US Army Medal of Honor recipient (1915–1944)

John Robert Fox (May 18, 1915 – December 26, 1944) was a United States Army first lieutenant who was killed in action after calling in artillery fire on the enemy during World War II. In 1997, he was posthumously awarded the Medal of Honor, the nation's highest military decoration for valor, for his actions on December 26, 1944, in the vicinity of Sommocolonia, Italy. He asked that American artillery fire on his own location; it is believed that he did this because he was in an area overrun with German soldiers.

Fox and six other African Americans who served in World War II were awarded the Medal of Honor on January 12, 1997. The Medal of Honor was posthumously presented to Fox by President Bill Clinton on January 13, 1997, during a Medal of Honor ceremony for the seven recipients at the White House in Washington, D.C. These seven were the only black Medal of Honor recipients for World War II.

==Biography==

Fox was born in Cincinnati, Ohio, on May 18, 1915, the eldest of three children. He was raised in Wyoming, Ohio, and attended Ohio State University. He transferred to Wilberforce University, participating in ROTC under Captain Aaron R. Fisher, a highly decorated World War I veteran. Fox graduated with a degree in engineering and received a commission as a U.S. Army second lieutenant in 1941.

===Military service===
During World War II, Fox was in the 92nd Infantry Division, known as the Buffalo Soldiers, a segregated African American division. Lt. Fox was a forward observer of the 598th Artillery Battalion, supporting the 366th Infantry Regiment of the division. On December 26, 1944, Fox was part of a small forward observer party that volunteered to stay behind in the Italian village of Sommocolonia, in the Serchio River Valley. American forces had been forced to withdraw from the village after it had been overrun by the Germans. From his position on the second floor of a house, Fox called in defensive artillery fire. As the Wehrmacht soldiers continued attacking, Fox radioed the artillery to bring its fire closer to his position, eventually ordering to fire directly on his position.

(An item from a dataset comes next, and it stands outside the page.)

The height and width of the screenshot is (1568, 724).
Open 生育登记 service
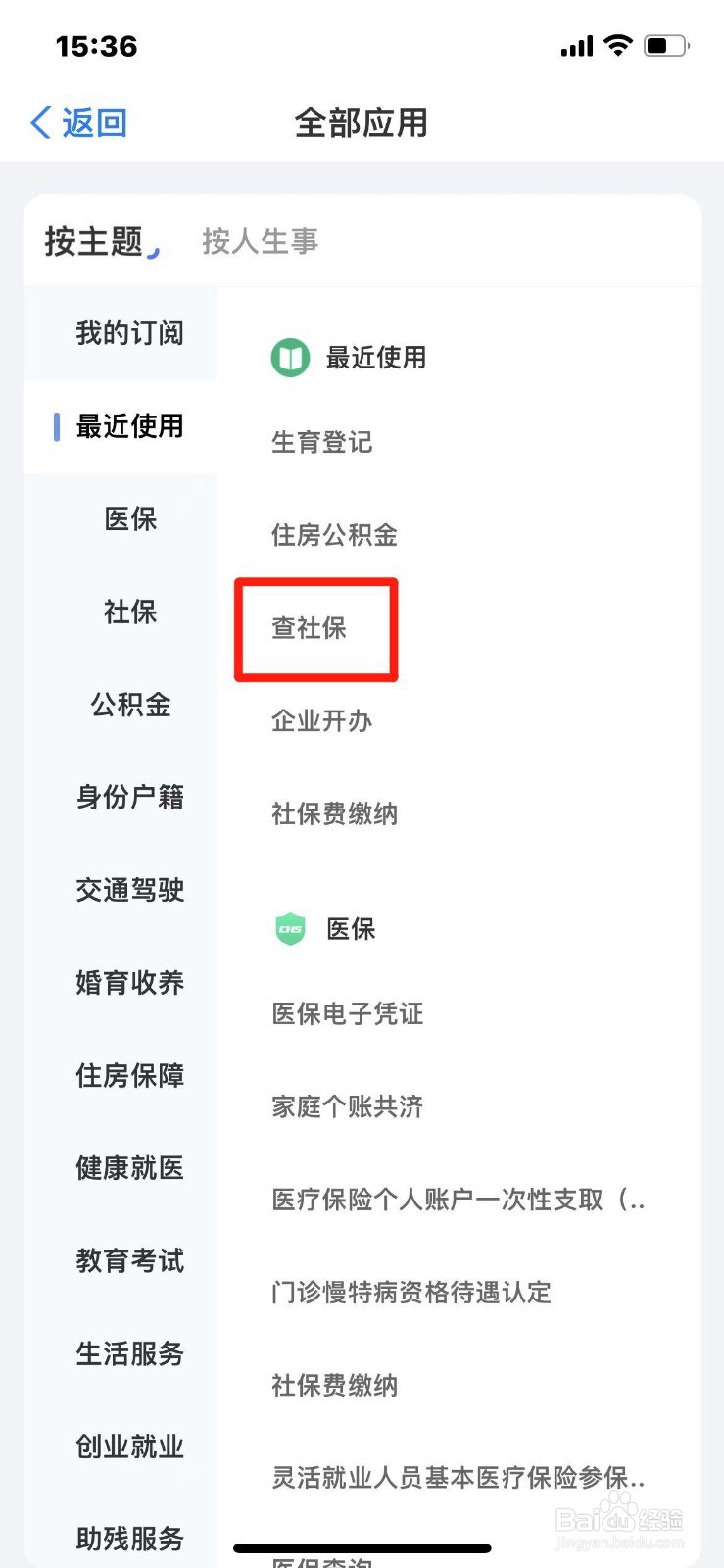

The soldier who received the message, Fox's close friend, Lt. Otis Zachary (1917–2009), was stunned, knowing that Fox had little chance to survive, but Fox said, "Fire it! There's more of them than there are of us. Give them hell!" The resulting artillery barrage killed Fox and approximately 100 German soldiers surrounding his position. Fox's sacrifice gained time for U.S. forces to organize a counterattack. The village was recaptured by January 1, 1945.

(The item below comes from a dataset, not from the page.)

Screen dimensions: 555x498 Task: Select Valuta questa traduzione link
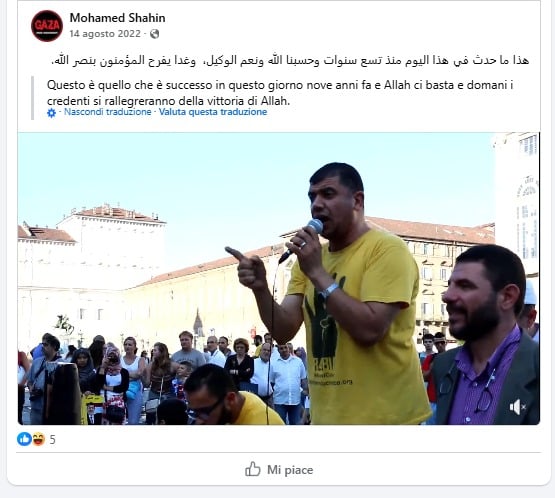[213, 112]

Fox was buried in Colebrook Cemetery in Whitman, Massachusetts. On April 15, 1982, Fox was posthumously awarded the Distinguished Service Cross; the initial award recommendation had been lost.

=== Medal of Honor ===
In the early 1990s, the US Army determined that black soldiers had been denied consideration for the Medal of Honor in World War II because of race discrimination. In 1993, the U.S. Army commissioned Shaw University in Raleigh, North Carolina, to research and determine if there was racial disparity in the Medal of Honor nomination and awarding process. The study found that there was systematic discrimination; it recommended in 1996 that ten African American veterans of World War II be awarded the Medal of Honor. In October 1996, Congress passed a bill to allow President Bill Clinton to award the Medal of Honor to these former soldiers. Seven of the ten, including Fox, were approved, and awarded the Medal of Honor (six had Distinguished Service Crosses upgraded to the Medal of Honor) on January 12, 1997.

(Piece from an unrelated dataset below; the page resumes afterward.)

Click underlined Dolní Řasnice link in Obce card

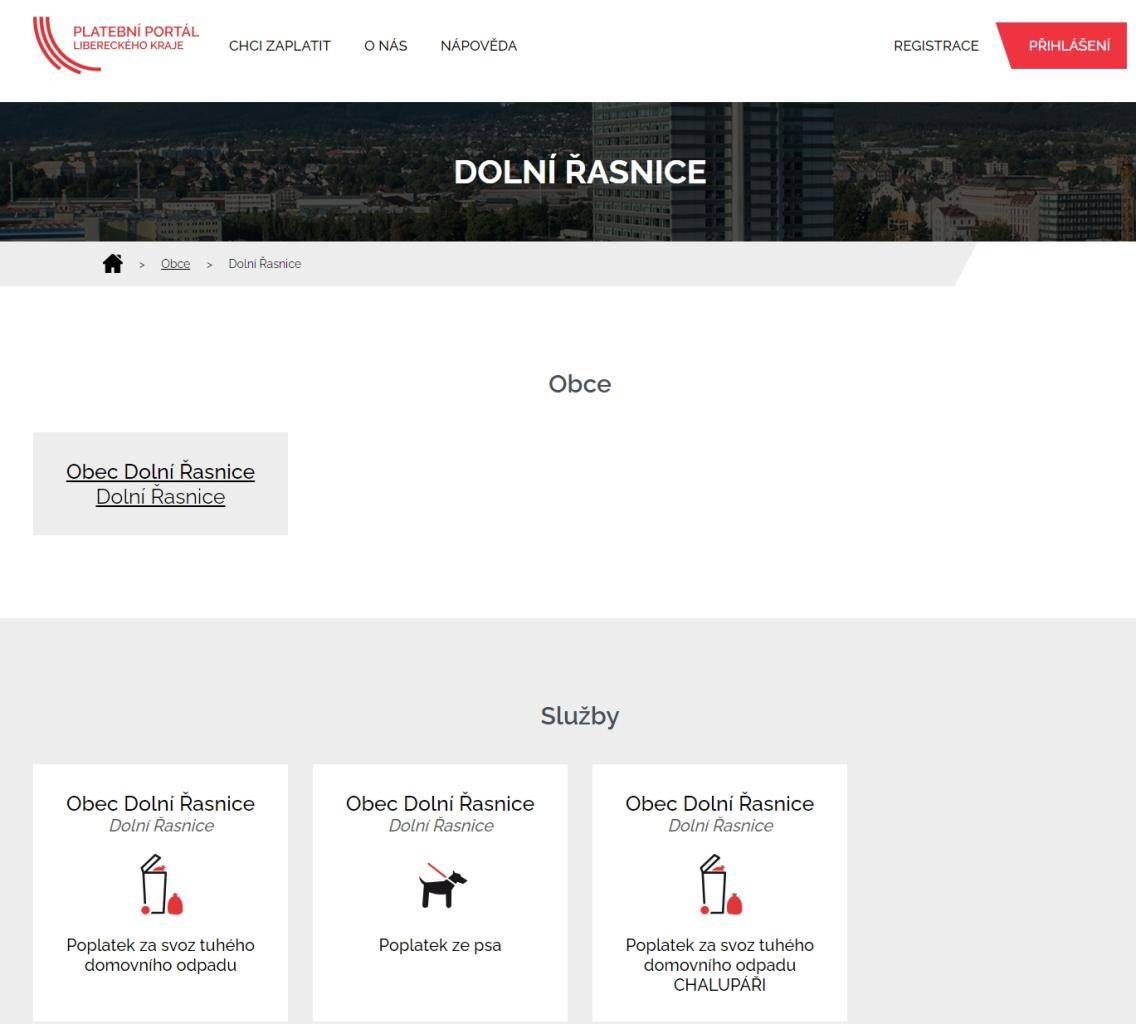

A day later, President Clinton awarded the Medal of Honor to the seven soldiers in a formal ceremony, but six awards were made posthumously and received by family members. Fox's widow accepted the Medal of Honor on his behalf. Vernon Baker was the only living recipient of the medal at the time.

===Other honors===
After the war, the citizens of Sommocolonia erected a monument to nine men who were killed during the artillery barrage: eight Italian soldiers and Lt. Fox.

In 2005, the toy company Hasbro introduced a 12-inch action figure "commemorating Lt. John R. Fox as part of its G.I. Joe Medal-of-Honor series."

Sommocolonia dedicated a peace park in memory of Fox and his unit in 2000.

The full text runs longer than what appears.